Start of GIVEN ENTRIES
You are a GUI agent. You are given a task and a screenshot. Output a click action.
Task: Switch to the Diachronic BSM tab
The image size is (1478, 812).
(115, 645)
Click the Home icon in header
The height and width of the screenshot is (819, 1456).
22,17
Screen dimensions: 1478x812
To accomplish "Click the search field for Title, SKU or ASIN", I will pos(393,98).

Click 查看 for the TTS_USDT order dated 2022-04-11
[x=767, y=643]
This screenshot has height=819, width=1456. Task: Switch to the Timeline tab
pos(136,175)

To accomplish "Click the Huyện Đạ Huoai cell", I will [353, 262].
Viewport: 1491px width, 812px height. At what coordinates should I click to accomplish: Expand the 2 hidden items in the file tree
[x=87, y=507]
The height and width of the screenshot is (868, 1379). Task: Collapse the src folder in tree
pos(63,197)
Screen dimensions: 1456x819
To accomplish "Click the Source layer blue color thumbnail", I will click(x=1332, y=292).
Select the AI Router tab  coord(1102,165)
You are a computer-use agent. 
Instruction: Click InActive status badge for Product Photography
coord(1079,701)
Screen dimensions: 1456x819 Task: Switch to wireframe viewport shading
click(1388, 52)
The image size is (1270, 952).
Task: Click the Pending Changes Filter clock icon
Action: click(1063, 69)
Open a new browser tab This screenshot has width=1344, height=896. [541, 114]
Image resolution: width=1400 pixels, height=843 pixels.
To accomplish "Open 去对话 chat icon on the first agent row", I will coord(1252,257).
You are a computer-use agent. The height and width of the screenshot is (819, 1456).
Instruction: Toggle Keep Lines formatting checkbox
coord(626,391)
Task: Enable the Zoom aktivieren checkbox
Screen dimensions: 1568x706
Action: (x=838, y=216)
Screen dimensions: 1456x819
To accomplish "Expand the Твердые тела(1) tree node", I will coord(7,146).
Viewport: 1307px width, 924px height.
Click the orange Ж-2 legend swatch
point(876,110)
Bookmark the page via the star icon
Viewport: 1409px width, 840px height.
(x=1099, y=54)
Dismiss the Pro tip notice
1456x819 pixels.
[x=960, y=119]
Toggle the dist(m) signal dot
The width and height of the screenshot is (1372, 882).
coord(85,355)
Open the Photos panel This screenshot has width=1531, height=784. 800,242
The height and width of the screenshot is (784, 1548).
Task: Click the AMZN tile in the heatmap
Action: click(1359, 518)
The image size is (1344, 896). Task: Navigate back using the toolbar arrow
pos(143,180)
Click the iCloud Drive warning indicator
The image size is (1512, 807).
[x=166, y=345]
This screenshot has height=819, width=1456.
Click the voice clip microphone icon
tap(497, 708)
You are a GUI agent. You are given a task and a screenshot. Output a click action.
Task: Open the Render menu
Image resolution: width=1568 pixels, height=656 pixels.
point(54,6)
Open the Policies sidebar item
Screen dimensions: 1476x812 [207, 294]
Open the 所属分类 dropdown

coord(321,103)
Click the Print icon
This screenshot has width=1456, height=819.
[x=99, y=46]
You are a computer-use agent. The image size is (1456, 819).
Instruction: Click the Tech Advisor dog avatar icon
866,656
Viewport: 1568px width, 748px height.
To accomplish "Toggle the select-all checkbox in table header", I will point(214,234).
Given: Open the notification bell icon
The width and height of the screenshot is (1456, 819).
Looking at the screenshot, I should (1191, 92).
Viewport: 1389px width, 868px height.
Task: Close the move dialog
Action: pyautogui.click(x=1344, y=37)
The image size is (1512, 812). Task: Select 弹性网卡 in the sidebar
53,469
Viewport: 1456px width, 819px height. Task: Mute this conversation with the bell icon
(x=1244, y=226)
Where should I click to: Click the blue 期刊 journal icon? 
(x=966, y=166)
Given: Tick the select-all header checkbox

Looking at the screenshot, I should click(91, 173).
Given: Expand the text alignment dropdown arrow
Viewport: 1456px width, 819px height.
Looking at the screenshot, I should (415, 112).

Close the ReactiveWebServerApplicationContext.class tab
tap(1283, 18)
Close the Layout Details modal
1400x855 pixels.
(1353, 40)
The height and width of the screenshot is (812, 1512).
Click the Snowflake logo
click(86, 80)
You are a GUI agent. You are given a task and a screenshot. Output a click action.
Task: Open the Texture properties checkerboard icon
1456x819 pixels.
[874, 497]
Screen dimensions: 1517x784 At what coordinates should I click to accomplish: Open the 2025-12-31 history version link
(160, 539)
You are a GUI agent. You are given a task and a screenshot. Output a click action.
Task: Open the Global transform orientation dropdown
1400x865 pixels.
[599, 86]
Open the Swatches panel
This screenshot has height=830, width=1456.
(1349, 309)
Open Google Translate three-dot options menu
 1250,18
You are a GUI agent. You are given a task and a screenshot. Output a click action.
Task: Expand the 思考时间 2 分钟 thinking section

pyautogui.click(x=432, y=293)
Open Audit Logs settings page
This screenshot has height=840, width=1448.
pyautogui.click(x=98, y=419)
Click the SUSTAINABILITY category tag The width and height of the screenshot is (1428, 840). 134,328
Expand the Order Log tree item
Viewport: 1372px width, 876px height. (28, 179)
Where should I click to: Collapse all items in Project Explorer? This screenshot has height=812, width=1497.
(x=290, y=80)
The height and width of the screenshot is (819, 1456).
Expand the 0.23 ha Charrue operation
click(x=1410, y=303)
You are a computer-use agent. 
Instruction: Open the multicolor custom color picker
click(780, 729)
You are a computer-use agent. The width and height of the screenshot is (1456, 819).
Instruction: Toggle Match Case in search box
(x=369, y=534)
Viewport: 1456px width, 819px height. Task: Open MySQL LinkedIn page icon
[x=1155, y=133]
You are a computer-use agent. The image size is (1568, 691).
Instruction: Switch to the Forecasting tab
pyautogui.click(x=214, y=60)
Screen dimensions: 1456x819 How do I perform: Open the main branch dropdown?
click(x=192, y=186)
End of GIVEN ENTRIES
#### [TASK TO CARRY OUT]
Among the entries, find each line that includes the string "will" and copy it.

#### [REPLY TO THE TASK]
To accomplish "Click the search field for Title, SKU or ASIN", I will pos(393,98).
To accomplish "Click the Huyện Đạ Huoai cell", I will [353, 262].
To accomplish "Click the Source layer blue color thumbnail", I will click(x=1332, y=292).
To accomplish "Open 去对话 chat icon on the first agent row", I will coord(1252,257).
To accomplish "Expand the Твердые тела(1) tree node", I will coord(7,146).
To accomplish "Toggle the select-all checkbox in table header", I will point(214,234).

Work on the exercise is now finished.